Joint account- A form of ownership in which two or more parties have equal interests in the account and in which title to the entire account goes to the survivor(s) upon the death of one of the account holders. 


Leverage- a financial tool which allows increasing market exposure to a point that exceeds their actual investment.

Limit order- An order to buy or sell a contract at a specified price or better.

Liquidity- The degree to which an asset or security can be bought or sold in the market without affecting its price. Liquidity is typically characterized by a high level of trading activity. Assets that can be easily bought or sold are called liquid assets.

Long position- Purchasing or buying of a financial instrument.

Lot - Refers to the size of the trade.


Margin-The amount of money a client must have as collateral to support a position opening.

Money manager- A Professional Advisor who specializes in trading for client accounts instead of gathering customer assets.

Moving average- A technical Indicator showing the average instrument price value for a certain period of time. 


Necessary Margin - the margin required by the Broker to maintain open positions.



Option- An option contract gives the buyer or holder the right, but not the obligation, to buy or sell an underlying financial asset or commodity.  Unlike futures, where the buyer has to fulfill the contract, an option gives the choice of whether to exercise or not. 

Order- An instruction from the client to the company to open or close a position.

Over the Counter (OTC)- Used to describe any transaction that is not conducted over a regulated exchange.


Pip- The smallest demerit of a currency price, found at the fourth digit- 0.0001= 1 pip.

Pending Order - an instruction from the client to the company to open a position once the price has reached a certain level.

Position- The netted total exposure in a given currency. A position can be either flat or square, long or short.

Profit- the actual clean gain after all expenses deduction. 


Quote- The price quoted for information purposes but not to deal.


Rate- the price of one currency in terms of another.

Resistance- A price level at which a turning point downward is expected to occur. In case the instrument crosses a resistance level, a new resistance is set up.

Risk management- The calculation of all possible risks in accordance with possible profits. With respect to foreign exchange market, risk management involves, among others, consideration of market, sovereign, country, transfer, delivery, credit, and counterparty risk.

Rollover- The carrying of opened positions to the next trading session based on the interest rate differential of the two currencies.


Short Position- Selling of a financial instrument.

Spread- The difference between the bid and ask prices of a currency or any other instrument.

Stop order- An order to sell/buy at or below a specific price.

Stop loss- An order to close a position when a particular price is reached in order to minimize loss.

Support- A price level at which a turning point upward is expected to occur.

Swap- The simultaneous purchase and sale of the same amount of a given currency for two different dates, against the sale and purchase of another. A swap can be a swap against a forward, or in other words positive or negative.


Technical analysis- A study of a price that reflects the supply and demand factors of a currency.

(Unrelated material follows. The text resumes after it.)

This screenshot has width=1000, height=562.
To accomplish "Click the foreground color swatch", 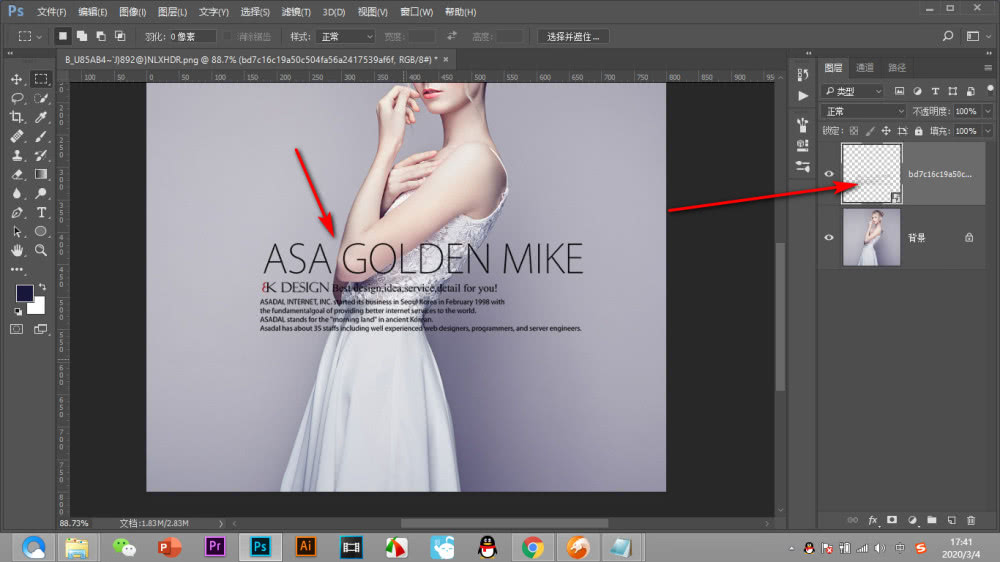I will pyautogui.click(x=24, y=294).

Tick- The minimal degree of a currency change (pip).

Transaction- The buying or selling of a financial instrument, resulting from the execution of an order.

Trend- The current direction of an instrument or the market in general.


Volatility- A statistical measure of the distribution of returns for a specific instrument or market index. Volatility can be measured by using the standard deviation or by the variance between returns from the same security or market index. Typically, the higher is the volatility, the riskier is the instrument.

Volume- The number of contracts, shares or other unit traded during a specific period.


Working day- A day on which the banks in a currency's principal centre of finance are open for business. For Forex transactions, a working day only happens if the banks of both currencies are operating.


Yield curve- A graph showing changes in yield on instruments depending on time to maturity. A system originally developed in the bond markets is now broadly applied to various financial futures.